昨年6月に改正酒税法が施行され、過度な安売り規制が強化された。1990年代当初年商30億円の酒販店から二十数年で1000億円を超える企業に成長したカクヤス(東京都)。ビール1本から1時間枠で無料配達するという型破りなサービスは、他社の追随を許さない。改正酒税法にどう対応し、成長を図ろうとしているのか。佐藤順一社長に聞いた。(『ダイヤモンド・チェーンストア』編集部 下田健司、野村 光)

改正酒税法施行に対応し
「一元物流センター」開設

カクヤス社長が語る「酒の安売り規制」に立ち向かうあの手この手さとう・じゅんいち/カクヤス社長。1959年東京都生まれ。81年筑波大学卒業後、カクヤス本店(現カクヤス)に入社。

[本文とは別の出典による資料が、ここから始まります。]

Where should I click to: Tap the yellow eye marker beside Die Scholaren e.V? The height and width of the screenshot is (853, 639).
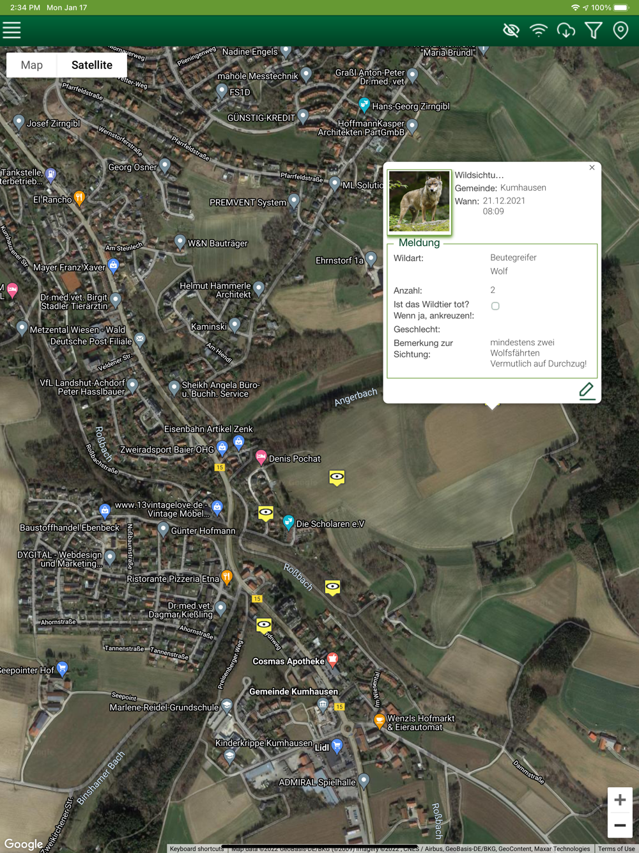(266, 513)
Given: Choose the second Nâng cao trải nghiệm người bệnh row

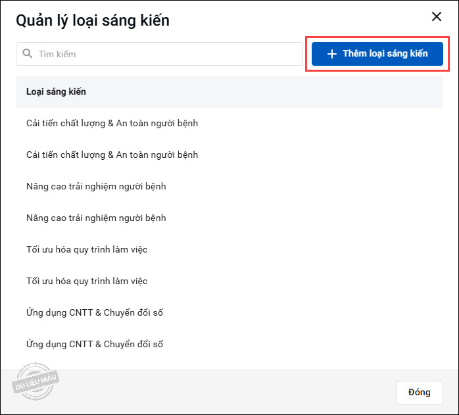Looking at the screenshot, I should (96, 218).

93年に3代目社長に就任

──昨年6月の改正酒税法施行後、どのような影響がありましたか。

 当社は昨年、改正酒税法の施行に備え、「一元物流センター」(東京都大田区平和島)の立ち上げに着手しました。改正酒税法は、メーカー、卸売業、小売業それぞれが単品レベルでの原価割れ販売を禁止しています。われわれは、自社のコストはコントロールできるにしても、卸売業のコストまでコントロールできません。運送費が上がれば、それが仕入れ価格に直接、上乗せされる形になるのです。

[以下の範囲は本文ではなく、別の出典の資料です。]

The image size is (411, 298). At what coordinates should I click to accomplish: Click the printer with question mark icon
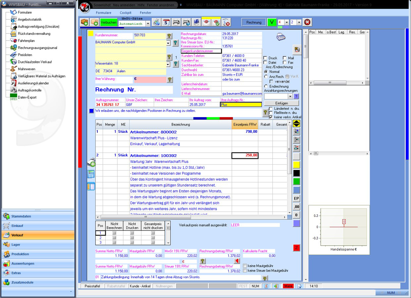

 そこで、卸売業の物流機能を使わずに、メーカーから直送してもらう新たな物流拠点を開設しようと考えたのです。卸売業の帳合いは残しますが、ビールを始め、全ての酒類がメーカーからこの物流センターに直送され、ここからカクヤスの各店舗に配送されます。

 2016年度(17年3月期)の業績は、売上高1109億円(対前年度比1.3%増)、経常利益7億4800万円(同39.6%減)の増収減益で着地しました。物流センターの稼働を開始したのは昨年8月ですから、16年度は経費がかかり、これが減益要因となりました。